Слава Богу, ты жива. Будь счастлива, Ева!


В ГЛУБИНЕ ОСЕНИ

Быть может, нет другой на свете,

Кто по душе мне был бы так,

И, может быть, одни лишь эти

Глаза развеяли мой мрак?

Жерар де Нерваль

Филумов не был на родине долгих семнадцать лет. Лёжа на верхней полке купе, он невидящими глазами смотрел в окно вагона. За окном сменялись пейзажи: поля бежали за перелесками, перелески – за неизвестными посёлками, железнодорожными переездами, лесными просеками, – но всё это мелькало перед его глазами, отражалось механически, не проникая в глубину сознания. В голове кружились сборы перед отъездом, беготня с документами и поездки в столицу для оформления шенгенской визы. Переживал, получит или нет: не так-то просто теперь съездить в Литву. Но вот все эти страхи и волнения позади. Скоро Белоруссия –и уже недалеко… мама, могила отца, друзья.

В купе поезда «Москва–Вильнюс» беседовали. Один сосед говорил, что жить в Литве можно, а другой, наоборот, что трудно и нельзя, что русских прижимают. Первый, в свою очередь, ответил, что если не слишком «выёживаться», получить образование, знать государственный язык, то работу найти можно, если, конечно, есть связи и деньги.

Подъехали к границе. Пограничники проверили визы в паспортах, «пробили по базам» и сошли. Следом пошла таможня. Женщина лет сорока в униформе попросила приготовить багаж к осмотру, живо интересовалась, кто что везёт. Филумов открыл свою сумку, сказал, что ничего особенного у него нет, так, гостинцы для родни. Тут она увидела початый блок сигарет, и глаз у неё хищно загорелся.

– А Вы знаете, – плотоядно пропела таможня, – что по нашим правилам нельзя провозить больше двух пачек?

Филумов не знал об этом. У него оставалось восемь пачек.

– Будете оплачивать пошлину на шесть лишних? – хитро поинтересовалась таможня и добавила: – Если отказываетесь, то пишите заявление об отказе от оплаты и о согласии на изъятие.

Прикинув, во сколько обойдётся пошлина, Филумов решил, что дешевле будет купить сигареты по приезде и подписал отказ. Причём это был не бланк с печатью, а простой лист бумаги. «Ладно, – примирительно подумал Филумов, – пусть таможня покурит российских сигарет. В конце концов, за семнадцать лет разлуки с родиной шесть пачек не так уж много».

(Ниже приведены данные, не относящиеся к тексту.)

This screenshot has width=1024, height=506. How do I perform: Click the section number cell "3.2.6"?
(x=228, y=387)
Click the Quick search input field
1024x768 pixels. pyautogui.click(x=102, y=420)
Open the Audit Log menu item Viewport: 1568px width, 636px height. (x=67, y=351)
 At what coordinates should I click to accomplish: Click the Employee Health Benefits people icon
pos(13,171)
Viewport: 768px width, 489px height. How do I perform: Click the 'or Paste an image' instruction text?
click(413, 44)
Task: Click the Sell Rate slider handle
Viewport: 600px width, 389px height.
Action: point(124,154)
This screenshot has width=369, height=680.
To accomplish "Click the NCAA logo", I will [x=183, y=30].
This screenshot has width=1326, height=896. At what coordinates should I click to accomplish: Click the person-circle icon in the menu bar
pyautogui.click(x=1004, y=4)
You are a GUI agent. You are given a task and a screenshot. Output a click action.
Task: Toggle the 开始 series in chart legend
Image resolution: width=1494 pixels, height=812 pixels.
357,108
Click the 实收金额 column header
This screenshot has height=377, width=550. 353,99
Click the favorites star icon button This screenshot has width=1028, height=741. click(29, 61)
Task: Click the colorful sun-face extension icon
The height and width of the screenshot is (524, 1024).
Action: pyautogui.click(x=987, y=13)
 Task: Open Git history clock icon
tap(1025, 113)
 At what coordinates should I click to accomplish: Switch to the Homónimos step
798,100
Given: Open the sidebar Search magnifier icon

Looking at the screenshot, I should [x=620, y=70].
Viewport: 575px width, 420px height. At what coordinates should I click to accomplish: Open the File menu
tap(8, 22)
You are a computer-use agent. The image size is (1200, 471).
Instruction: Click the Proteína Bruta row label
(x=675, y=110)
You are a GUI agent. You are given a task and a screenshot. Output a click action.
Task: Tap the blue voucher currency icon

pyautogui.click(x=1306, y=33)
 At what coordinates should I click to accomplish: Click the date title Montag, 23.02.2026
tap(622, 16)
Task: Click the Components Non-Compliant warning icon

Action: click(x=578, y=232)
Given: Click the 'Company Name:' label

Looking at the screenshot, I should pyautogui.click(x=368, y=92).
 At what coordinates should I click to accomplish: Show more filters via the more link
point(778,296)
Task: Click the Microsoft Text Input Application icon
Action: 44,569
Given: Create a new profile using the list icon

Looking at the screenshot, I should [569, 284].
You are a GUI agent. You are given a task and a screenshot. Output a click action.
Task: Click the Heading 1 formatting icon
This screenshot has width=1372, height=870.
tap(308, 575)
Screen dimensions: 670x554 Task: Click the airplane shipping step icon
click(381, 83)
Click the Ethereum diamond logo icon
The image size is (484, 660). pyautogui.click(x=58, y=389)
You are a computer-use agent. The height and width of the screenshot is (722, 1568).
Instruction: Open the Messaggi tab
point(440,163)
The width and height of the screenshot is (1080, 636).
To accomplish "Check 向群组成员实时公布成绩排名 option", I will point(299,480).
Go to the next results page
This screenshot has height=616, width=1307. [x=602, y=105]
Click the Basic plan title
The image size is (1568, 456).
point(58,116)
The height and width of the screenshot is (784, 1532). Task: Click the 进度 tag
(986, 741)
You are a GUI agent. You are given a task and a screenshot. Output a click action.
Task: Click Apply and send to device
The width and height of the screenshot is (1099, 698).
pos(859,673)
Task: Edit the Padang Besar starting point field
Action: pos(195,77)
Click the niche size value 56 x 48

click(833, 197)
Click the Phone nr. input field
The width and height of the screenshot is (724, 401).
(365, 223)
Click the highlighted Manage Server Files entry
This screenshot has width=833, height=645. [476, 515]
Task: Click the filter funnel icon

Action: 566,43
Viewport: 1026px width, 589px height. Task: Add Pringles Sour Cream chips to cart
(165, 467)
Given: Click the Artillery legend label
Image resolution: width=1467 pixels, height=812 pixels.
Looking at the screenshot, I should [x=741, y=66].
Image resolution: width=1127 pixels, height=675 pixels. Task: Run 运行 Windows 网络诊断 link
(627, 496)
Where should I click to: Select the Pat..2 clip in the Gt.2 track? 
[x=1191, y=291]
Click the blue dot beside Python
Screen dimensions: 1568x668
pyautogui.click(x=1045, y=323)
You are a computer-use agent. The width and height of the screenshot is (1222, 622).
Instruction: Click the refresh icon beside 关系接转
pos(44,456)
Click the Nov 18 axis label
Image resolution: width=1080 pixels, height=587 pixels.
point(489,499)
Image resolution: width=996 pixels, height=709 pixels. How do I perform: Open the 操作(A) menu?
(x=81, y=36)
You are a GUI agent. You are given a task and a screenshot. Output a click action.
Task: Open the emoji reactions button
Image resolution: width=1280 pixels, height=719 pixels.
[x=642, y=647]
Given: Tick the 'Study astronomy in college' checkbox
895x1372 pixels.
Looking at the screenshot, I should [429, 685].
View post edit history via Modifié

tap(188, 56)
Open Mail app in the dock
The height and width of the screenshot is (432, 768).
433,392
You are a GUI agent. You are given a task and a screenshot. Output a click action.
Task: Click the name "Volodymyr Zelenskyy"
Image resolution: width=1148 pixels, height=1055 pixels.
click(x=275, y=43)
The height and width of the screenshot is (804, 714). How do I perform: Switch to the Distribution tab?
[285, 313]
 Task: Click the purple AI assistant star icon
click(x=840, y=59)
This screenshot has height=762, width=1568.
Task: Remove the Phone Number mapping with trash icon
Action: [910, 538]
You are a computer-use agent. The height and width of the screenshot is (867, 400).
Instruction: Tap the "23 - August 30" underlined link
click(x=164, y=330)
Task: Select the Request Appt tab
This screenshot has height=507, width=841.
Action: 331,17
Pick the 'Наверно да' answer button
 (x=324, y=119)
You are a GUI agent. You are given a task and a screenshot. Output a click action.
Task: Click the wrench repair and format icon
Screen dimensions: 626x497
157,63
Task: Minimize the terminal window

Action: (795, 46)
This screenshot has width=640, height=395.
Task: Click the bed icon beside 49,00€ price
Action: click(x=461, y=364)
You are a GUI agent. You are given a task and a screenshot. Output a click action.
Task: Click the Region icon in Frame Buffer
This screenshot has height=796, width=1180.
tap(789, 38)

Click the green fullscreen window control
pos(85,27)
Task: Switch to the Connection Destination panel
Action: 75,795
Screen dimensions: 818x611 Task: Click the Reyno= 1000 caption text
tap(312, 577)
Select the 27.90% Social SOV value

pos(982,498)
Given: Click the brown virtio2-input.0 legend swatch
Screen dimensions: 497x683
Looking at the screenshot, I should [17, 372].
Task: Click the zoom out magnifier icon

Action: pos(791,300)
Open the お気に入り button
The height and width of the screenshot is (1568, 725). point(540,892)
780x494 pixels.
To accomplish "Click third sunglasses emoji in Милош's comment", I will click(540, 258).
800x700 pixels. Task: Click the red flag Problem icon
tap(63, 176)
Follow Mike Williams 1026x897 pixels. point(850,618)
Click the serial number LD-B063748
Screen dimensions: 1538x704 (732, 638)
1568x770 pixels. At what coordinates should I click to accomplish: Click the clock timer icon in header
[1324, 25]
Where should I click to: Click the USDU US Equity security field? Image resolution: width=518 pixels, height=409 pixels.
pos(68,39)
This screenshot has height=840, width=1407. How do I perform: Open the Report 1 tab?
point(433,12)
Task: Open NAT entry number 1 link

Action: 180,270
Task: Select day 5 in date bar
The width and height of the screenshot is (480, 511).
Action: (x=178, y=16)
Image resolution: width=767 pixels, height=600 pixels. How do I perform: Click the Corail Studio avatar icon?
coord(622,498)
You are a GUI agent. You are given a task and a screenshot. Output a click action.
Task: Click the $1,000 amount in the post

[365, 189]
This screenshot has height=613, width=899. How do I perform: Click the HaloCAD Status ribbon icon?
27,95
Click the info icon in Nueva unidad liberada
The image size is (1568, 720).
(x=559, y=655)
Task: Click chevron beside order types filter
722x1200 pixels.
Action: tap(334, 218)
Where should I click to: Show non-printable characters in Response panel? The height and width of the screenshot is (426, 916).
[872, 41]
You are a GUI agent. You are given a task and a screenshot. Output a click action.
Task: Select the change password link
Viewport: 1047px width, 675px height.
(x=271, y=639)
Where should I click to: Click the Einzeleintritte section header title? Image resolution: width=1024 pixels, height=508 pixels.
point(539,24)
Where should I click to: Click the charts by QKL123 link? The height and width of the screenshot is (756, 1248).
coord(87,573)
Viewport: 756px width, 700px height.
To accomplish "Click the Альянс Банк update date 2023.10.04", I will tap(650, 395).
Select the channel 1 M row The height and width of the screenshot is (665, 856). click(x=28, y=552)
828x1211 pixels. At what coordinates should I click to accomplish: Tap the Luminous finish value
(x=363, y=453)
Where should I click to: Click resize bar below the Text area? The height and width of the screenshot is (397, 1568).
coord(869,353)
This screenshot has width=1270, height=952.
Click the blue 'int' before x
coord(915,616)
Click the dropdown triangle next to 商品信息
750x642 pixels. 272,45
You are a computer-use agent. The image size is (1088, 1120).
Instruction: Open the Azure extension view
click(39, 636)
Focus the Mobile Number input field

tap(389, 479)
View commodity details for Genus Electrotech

Он волновался, но крепился, не показывал вида.

***

В городе его воспоминаний – поздняя осень. Под утро с холмов и от реки в сонные улочки заползают влажные туманы и лежат там до полудня, дремлют. Дома, воздух, деревья, прохожие становятся неясны, призрачны, размыты, будто смотришь на улицу сквозь матовое стекло. Морось, мелкая водяная пыль. Город медленно пропитывается влагой. Черепичные крыши теряют яркость, зеленеют, недовольно морщатся. Набухают колокольня и купол кафедрального собора. С трудом пробивается сквозь молочную плёнку колокол часов, отбивающий четверть времени. Темнеют, покрываясь голубоватой сыростью, колонны центрального входа, статуи Владислава и Казимира. Они смотрят в тусклое небо, сетуют на погоду, обращаясь с мольбой к милосердному Всевышнему, пытаются спрятаться от дождя, втиснуться в неглубокие барочные ниши. Блекнет, теряет очертания, становится почти не виден замок, венчающий, словно корона, мохнатую голову холма. Лоснятся и становятся скользкими скамейки вдоль аллеи парка. Лишь изредка где-то вдалеке одинокий зонт спешащего куда-то прохожего. Немного грустно. В этих призрачных туманах старого города прячутся забытые легенды, истории царства, медленно стираются в песок некогда мощные, неприступные стены замков, умирают мороки снов, нежная сила объятий, клятвы – и сама память о них уносится быстрым потоком Вильняле далеко, безвозвратно, и будущее сквозит где-то там, за поворотом аллеи, в таинственной янтарной глубине.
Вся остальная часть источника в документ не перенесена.